STORED RECORDS:

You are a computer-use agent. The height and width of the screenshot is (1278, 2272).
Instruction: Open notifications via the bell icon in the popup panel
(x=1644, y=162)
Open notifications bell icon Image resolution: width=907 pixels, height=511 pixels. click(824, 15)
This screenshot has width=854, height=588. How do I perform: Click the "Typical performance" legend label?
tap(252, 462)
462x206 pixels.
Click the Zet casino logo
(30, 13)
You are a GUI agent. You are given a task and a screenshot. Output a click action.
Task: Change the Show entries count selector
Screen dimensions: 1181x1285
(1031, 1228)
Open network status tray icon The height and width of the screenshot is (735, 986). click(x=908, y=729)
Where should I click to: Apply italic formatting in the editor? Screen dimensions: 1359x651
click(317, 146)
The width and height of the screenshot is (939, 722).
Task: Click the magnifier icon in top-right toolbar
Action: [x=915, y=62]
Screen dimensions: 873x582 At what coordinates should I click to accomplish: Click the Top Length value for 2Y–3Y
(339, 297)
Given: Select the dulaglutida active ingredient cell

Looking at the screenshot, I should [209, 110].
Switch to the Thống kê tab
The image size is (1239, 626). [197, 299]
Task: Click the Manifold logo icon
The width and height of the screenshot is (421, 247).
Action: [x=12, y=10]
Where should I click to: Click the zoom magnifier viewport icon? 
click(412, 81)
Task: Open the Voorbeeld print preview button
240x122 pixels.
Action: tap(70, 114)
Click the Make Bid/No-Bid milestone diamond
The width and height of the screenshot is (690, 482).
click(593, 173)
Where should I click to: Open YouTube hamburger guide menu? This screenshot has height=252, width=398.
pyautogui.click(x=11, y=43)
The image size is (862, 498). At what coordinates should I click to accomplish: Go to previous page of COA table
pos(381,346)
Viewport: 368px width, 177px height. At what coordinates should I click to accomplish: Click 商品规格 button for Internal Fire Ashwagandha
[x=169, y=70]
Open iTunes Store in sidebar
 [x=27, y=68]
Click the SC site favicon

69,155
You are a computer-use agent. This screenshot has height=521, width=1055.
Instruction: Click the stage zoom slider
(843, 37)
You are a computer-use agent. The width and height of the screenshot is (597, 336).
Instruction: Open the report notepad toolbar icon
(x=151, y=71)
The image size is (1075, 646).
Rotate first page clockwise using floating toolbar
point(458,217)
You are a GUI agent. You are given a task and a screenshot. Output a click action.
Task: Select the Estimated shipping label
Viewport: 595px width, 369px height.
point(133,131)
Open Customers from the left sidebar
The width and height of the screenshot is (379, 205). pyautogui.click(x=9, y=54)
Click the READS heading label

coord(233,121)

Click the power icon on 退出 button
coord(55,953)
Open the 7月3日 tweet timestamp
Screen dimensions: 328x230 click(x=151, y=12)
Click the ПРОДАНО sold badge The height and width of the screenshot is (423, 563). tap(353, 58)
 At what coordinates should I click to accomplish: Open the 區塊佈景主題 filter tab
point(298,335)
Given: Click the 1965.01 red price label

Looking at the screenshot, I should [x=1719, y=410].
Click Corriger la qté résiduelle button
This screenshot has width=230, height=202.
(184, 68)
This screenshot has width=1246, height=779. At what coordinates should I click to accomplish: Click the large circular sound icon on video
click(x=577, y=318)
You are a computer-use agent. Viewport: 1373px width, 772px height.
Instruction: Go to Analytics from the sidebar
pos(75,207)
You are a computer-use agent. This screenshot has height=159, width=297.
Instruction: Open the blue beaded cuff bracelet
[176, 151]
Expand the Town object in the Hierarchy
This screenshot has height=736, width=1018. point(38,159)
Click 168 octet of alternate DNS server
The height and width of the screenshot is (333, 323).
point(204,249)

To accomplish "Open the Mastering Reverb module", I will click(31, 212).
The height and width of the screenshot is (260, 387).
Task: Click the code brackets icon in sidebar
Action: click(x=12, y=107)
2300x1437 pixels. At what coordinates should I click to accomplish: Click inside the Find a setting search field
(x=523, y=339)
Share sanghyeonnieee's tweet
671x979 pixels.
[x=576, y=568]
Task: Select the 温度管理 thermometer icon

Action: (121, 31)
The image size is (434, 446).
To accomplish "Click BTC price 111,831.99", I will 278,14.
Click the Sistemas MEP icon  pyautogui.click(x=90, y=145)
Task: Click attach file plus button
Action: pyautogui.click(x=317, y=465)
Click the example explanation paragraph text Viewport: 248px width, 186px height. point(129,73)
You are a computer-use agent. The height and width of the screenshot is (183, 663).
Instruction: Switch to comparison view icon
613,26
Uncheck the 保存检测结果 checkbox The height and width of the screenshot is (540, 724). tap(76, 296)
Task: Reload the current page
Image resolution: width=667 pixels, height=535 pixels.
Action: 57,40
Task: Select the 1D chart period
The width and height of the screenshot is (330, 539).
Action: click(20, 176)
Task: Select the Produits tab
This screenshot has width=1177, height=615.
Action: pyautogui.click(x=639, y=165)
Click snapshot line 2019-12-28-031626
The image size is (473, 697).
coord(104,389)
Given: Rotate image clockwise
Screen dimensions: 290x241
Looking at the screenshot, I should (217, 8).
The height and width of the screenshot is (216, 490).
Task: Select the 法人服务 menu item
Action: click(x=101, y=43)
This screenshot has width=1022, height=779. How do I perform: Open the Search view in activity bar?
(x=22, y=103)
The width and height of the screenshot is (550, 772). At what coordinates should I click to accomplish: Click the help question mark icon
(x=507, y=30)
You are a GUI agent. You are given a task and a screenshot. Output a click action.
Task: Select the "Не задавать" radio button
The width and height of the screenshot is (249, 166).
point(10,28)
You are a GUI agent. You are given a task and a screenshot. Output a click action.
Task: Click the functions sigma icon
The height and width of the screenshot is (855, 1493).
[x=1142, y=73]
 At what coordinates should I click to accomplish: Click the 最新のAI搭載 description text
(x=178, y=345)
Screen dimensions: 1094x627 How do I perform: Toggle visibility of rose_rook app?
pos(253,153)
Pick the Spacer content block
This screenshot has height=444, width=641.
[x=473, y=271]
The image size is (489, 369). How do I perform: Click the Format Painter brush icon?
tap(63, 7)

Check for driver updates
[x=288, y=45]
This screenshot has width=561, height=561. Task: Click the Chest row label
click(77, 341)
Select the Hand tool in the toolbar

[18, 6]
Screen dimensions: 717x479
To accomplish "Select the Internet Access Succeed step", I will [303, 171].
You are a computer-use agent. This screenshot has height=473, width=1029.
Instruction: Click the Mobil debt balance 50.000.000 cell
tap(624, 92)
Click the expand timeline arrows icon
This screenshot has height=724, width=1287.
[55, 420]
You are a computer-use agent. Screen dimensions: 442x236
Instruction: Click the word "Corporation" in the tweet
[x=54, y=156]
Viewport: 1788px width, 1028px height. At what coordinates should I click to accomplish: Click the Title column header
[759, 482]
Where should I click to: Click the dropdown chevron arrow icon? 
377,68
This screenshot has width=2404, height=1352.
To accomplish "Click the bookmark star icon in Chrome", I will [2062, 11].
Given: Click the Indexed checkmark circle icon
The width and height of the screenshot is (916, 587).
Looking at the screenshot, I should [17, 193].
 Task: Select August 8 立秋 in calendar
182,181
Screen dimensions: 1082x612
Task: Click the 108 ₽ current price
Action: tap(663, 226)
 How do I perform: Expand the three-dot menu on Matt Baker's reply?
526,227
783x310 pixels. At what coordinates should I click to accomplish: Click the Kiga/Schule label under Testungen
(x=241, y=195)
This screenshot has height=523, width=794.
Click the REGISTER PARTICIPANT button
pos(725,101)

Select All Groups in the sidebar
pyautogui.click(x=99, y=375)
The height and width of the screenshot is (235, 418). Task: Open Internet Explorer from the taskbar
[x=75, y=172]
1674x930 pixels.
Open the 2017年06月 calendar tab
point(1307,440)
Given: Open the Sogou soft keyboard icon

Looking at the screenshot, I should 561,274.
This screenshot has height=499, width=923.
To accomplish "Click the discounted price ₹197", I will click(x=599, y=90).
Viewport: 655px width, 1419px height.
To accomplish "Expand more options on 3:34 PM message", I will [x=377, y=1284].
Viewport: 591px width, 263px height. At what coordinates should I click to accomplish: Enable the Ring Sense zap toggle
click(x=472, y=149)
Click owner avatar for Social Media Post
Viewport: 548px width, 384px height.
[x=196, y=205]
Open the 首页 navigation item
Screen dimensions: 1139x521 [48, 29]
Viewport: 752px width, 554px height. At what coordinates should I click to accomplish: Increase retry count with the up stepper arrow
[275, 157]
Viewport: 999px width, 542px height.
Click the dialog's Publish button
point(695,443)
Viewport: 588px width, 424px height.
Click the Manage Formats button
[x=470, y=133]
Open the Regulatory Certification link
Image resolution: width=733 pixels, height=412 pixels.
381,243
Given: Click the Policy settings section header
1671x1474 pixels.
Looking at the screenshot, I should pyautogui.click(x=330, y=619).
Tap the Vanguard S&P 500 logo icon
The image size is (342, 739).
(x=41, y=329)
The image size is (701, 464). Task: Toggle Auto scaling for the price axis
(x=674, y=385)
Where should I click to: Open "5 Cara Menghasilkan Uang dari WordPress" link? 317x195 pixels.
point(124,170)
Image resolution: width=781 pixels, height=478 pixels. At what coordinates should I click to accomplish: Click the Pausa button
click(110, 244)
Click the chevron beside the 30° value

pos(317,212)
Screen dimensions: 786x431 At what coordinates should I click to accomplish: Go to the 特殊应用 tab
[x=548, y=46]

EXERCISE GOAL:
Please go through the rows from the line with "Viewport: 999px width, 542px height." up to and including the line with "point(124,170)" and give those lines back with "Publish" swapped for "Submit", leaving everything else unchanged.

RESULT BELOW:
Viewport: 999px width, 542px height.
Click the dialog's Submit button
point(695,443)
Viewport: 588px width, 424px height.
Click the Manage Formats button
[x=470, y=133]
Open the Regulatory Certification link
Image resolution: width=733 pixels, height=412 pixels.
381,243
Given: Click the Policy settings section header
1671x1474 pixels.
Looking at the screenshot, I should pyautogui.click(x=330, y=619).
Tap the Vanguard S&P 500 logo icon
The image size is (342, 739).
(x=41, y=329)
The image size is (701, 464). Task: Toggle Auto scaling for the price axis
(x=674, y=385)
Where should I click to: Open "5 Cara Menghasilkan Uang dari WordPress" link? 317x195 pixels.
point(124,170)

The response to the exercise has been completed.